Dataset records
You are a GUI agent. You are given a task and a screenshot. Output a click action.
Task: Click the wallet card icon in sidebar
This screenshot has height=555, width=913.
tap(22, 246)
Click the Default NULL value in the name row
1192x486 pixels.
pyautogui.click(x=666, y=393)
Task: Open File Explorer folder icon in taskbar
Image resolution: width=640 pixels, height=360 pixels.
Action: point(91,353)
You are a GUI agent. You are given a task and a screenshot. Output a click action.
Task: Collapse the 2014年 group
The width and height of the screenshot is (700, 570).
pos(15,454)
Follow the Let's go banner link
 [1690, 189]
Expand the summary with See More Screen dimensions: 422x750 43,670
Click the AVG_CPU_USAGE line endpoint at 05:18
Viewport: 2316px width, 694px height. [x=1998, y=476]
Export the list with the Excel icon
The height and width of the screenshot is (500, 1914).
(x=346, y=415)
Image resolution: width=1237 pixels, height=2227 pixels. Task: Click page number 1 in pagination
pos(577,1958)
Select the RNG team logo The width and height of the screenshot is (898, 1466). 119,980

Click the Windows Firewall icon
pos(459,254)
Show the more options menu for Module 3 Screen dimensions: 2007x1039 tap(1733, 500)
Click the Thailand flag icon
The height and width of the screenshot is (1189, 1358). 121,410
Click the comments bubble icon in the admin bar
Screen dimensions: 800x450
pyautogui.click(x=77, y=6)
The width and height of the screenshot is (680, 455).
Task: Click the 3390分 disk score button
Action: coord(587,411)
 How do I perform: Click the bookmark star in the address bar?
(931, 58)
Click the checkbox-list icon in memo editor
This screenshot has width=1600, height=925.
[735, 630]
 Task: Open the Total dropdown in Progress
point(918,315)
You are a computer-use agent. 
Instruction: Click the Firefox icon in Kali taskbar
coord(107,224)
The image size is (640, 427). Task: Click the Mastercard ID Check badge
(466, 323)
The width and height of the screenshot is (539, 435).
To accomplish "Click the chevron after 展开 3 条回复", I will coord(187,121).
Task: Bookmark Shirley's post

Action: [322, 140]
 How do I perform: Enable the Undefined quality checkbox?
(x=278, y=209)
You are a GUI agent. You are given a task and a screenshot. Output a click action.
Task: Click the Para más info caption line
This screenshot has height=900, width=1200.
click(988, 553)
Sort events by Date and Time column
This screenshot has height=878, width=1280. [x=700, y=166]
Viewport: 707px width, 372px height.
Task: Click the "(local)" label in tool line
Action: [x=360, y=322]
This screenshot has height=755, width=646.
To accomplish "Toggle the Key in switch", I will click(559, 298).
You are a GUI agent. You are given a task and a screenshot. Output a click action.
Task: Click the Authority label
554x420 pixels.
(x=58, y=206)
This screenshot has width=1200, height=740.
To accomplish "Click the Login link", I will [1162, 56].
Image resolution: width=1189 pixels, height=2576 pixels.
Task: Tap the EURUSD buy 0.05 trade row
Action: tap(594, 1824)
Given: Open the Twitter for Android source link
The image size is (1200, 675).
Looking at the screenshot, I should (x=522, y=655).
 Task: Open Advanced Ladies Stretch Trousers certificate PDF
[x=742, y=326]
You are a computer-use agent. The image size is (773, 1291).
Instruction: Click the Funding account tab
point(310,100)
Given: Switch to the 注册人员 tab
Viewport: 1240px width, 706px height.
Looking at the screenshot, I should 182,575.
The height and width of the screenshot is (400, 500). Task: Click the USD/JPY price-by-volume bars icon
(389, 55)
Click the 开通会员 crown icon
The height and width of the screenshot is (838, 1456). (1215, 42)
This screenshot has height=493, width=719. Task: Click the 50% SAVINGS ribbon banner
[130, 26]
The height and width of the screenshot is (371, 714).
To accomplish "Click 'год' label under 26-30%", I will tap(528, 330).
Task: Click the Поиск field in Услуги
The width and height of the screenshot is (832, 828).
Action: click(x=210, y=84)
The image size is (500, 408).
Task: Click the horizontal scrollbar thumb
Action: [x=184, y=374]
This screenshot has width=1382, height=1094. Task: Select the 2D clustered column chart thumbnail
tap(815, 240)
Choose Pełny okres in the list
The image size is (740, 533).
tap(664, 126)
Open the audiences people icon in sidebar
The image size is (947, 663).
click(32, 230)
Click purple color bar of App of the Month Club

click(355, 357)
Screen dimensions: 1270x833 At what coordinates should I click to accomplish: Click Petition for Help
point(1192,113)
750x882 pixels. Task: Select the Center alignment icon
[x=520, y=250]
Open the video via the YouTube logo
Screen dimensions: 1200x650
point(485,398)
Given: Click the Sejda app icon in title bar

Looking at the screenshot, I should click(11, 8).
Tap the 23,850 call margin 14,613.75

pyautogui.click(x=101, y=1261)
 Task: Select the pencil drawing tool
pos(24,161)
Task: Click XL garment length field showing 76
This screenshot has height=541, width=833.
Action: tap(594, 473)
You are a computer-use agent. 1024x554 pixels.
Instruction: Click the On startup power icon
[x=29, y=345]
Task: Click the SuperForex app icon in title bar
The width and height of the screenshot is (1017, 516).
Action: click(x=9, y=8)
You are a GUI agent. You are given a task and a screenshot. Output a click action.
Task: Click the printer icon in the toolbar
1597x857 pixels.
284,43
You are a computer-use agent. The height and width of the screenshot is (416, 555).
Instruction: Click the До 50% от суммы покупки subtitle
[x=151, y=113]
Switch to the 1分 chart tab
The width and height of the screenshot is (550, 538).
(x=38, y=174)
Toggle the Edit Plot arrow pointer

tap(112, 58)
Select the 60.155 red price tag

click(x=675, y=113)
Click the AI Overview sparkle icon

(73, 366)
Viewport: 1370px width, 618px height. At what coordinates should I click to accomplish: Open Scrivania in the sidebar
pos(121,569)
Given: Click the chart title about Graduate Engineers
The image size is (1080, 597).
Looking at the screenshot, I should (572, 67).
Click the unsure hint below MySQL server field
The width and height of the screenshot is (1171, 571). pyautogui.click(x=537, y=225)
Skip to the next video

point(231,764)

**Work instructions:** Give only the lines from the one holding "Task: Click the Authority label" through the one holding "Given: Switch to the 注册人员 tab", each restated exactly as it appears above.

**Result below:**
Task: Click the Authority label
554x420 pixels.
(x=58, y=206)
This screenshot has width=1200, height=740.
To accomplish "Click the Login link", I will [1162, 56].
Image resolution: width=1189 pixels, height=2576 pixels.
Task: Tap the EURUSD buy 0.05 trade row
Action: tap(594, 1824)
Given: Open the Twitter for Android source link
The image size is (1200, 675).
Looking at the screenshot, I should (x=522, y=655).
 Task: Open Advanced Ladies Stretch Trousers certificate PDF
[x=742, y=326]
You are a computer-use agent. The image size is (773, 1291).
Instruction: Click the Funding account tab
point(310,100)
Given: Switch to the 注册人员 tab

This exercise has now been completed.